A Dangerous Woman
1993, R, 102 min. Directed by Stephen Gyllenhaal. Starring Debra Winger, Barbara Hershey, Gabriel Byrne, Chloe Webb, Jan Hooks, David Strathairn, Laurie Metcalf.
REVIEWED By Marc Savlov, Fri., Dec. 3, 1993
Gyllenhaal's film feels like a lost Tennessee Williams play -- it's chock-full of repressed hostilities, illicit sex, mental impairment, alcohol and sprawling old houses. Martha Horgan (Winger) is a damaged woman, slightly impaired mentally, and living alone in the guest house of her Aunt Frances (Hershey) amongst the citrus orchards of Southern California. Frances is no stranger to pain herself, locked as she is in a one-way affair with a local politician. Into both their lives comes Mackey (Byrne), a nomadic handyman who shows up to rebuild the porch of their house, destroyed in the opening moments of the film by the politician's drunken, jealous wife (Metcalf, of TV's Roseanne). When Martha is fired from her job at a dry cleaners for a theft she didn't commit, she retreats back to the place she knows best, her tiny guest house with its sparse furnishings and homey, comfortable feel. Mackey, meanwhile, spends his days fixing the porch and his nights getting drunk in local bars.

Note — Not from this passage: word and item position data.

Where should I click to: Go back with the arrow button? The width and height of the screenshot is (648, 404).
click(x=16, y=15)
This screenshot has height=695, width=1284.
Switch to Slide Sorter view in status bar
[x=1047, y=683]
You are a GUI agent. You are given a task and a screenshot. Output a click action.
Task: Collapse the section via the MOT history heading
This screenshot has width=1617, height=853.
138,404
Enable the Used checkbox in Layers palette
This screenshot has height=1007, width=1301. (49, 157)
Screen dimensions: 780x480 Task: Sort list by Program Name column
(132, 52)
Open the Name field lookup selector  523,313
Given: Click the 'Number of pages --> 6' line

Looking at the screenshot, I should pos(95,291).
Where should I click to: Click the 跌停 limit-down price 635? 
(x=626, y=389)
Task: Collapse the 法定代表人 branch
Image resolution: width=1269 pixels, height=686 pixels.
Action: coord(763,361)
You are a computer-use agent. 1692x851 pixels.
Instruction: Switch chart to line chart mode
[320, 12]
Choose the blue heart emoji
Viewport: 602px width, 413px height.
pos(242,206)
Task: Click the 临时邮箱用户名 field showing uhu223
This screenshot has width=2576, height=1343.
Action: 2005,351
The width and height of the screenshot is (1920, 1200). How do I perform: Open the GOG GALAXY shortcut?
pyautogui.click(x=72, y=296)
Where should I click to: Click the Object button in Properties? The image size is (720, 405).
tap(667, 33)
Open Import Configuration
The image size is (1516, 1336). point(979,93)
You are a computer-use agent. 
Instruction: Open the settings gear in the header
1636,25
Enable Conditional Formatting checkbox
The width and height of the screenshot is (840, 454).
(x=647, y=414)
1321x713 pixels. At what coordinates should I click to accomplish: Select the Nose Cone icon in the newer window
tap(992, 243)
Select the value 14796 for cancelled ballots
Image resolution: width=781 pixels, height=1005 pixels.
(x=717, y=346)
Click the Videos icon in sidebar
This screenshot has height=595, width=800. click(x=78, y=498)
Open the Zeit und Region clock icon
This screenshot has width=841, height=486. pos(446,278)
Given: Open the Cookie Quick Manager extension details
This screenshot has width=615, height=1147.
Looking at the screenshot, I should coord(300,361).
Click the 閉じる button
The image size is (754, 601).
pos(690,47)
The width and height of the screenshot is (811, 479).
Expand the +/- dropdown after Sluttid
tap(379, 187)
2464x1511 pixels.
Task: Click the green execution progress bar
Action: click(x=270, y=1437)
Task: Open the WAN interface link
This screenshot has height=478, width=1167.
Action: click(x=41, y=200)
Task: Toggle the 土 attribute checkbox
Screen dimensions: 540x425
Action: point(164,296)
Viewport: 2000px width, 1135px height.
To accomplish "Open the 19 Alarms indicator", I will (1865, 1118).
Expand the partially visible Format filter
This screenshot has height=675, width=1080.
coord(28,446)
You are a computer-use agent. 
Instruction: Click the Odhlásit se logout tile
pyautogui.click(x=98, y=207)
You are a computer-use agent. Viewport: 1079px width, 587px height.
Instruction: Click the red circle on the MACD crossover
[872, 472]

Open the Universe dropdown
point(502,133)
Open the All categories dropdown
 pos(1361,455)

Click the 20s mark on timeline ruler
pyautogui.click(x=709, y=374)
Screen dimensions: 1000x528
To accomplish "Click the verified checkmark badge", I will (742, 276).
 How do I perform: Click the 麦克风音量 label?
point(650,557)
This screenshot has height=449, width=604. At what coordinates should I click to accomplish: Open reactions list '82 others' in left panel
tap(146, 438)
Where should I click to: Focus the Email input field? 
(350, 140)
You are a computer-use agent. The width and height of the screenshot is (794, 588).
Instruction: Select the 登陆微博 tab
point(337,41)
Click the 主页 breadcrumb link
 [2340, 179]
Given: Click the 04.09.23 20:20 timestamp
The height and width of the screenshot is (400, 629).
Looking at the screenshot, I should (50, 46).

One night, in a half-drunken stupor, he makes love to a willing, virginal Martha, who instantly falls for his bearish, unkempt charm. Aunt Frances is oblivious to this one-sided romance, plagued as she is with her own romantic problems. None of the three have any idea of the slowly mounting tragedy they are setting themselves up for, really, and by the end of the film, the walls have come down and the unspeakable has already occurred. A Dangerous Woman is an odd film -- half Southern Gothic, half silly melodrama -- that never manages to fall flat on its face despite numerous warning signs to the contrary. Much of the film's charismatic solidity comes from its three leads, who turn in excellent, finely nuanced performances with nary a flawamong them. Winger's Martha, in particular, is a triumph, managing to be simultaneously pathetic and amazingly courageous; she clings to the truth like a drowning swimmer in a hurricane. The deceit and lies that surround her every day are no match for her childlike inner strength. Both Winger and Hershey have previously been called “thinking men's beauties” (or things to that effect), and it's easy to see why: both women exude passionate intellect like pheromones. If Gyllenhaal's film seems a bit melodramatic at points, a bit overwrought, it's a fairly easy sin to absolve in the face of the sheer talent before you.